What to work on:
Copy the data exactly from the line that contains "Report Abuse and Neglect (97, 954)" through the line that contains "California Proposition 65 Warning (51, 2099)", keeping both end lines and leaving out everything else.

Information:
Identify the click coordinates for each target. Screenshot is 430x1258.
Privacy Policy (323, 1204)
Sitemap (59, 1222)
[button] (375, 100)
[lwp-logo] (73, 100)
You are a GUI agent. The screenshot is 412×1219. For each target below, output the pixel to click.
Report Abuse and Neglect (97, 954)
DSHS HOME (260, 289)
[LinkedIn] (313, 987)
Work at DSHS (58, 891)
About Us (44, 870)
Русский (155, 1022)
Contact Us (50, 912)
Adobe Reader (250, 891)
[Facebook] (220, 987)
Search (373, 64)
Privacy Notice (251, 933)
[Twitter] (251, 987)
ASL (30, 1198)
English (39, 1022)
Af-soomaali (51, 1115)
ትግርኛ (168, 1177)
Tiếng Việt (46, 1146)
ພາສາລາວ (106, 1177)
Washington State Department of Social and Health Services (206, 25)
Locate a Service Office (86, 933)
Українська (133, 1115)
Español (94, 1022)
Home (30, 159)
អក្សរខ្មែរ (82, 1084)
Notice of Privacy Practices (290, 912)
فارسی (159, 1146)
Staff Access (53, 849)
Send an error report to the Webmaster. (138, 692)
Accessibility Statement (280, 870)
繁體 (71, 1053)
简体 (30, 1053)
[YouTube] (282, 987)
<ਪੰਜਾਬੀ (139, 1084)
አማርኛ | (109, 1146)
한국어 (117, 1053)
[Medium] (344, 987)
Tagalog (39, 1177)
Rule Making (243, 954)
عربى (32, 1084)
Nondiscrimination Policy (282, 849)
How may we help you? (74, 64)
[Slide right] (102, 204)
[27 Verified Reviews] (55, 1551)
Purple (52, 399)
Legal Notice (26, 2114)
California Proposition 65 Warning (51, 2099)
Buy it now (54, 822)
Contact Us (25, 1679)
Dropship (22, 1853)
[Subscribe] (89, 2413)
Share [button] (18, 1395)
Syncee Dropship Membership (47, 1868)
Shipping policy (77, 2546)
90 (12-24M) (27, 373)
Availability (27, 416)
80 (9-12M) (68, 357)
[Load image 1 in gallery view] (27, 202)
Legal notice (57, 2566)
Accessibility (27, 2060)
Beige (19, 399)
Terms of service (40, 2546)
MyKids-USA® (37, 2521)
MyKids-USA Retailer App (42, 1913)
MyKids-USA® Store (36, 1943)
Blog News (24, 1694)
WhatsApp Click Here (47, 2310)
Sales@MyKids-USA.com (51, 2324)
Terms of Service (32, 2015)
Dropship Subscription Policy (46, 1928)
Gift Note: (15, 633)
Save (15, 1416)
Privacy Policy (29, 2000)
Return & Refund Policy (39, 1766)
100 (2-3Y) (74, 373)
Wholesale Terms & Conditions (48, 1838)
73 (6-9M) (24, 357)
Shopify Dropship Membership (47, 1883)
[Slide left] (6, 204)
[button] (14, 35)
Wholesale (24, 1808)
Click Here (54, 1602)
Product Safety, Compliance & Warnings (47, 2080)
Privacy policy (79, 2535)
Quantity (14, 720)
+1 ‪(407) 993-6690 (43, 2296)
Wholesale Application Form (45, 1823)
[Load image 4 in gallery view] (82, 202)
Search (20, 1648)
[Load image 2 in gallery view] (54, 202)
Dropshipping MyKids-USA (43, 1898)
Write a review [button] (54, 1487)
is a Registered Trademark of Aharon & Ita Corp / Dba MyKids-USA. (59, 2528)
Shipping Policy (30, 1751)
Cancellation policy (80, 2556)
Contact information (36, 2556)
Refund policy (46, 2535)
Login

Solution for this problem:
Report Abuse and Neglect (97, 954)
DSHS HOME (260, 289)
[LinkedIn] (313, 987)
Work at DSHS (58, 891)
About Us (44, 870)
Русский (155, 1022)
Contact Us (50, 912)
Adobe Reader (250, 891)
[Facebook] (220, 987)
Search (373, 64)
Privacy Notice (251, 933)
[Twitter] (251, 987)
ASL (30, 1198)
English (39, 1022)
Af-soomaali (51, 1115)
ትግርኛ (168, 1177)
Tiếng Việt (46, 1146)
ພາສາລາວ (106, 1177)
Washington State Department of Social and Health Services (206, 25)
Locate a Service Office (86, 933)
Українська (133, 1115)
Español (94, 1022)
Home (30, 159)
អក្សរខ្មែរ (82, 1084)
Notice of Privacy Practices (290, 912)
فارسی (159, 1146)
Staff Access (53, 849)
Send an error report to the Webmaster. (138, 692)
Accessibility Statement (280, 870)
繁體 (71, 1053)
简体 (30, 1053)
[YouTube] (282, 987)
<ਪੰਜਾਬੀ (139, 1084)
አማርኛ | (109, 1146)
한국어 (117, 1053)
[Medium] (344, 987)
Tagalog (39, 1177)
Rule Making (243, 954)
عربى (32, 1084)
Nondiscrimination Policy (282, 849)
How may we help you? (74, 64)
[Slide right] (102, 204)
[27 Verified Reviews] (55, 1551)
Purple (52, 399)
Legal Notice (26, 2114)
California Proposition 65 Warning (51, 2099)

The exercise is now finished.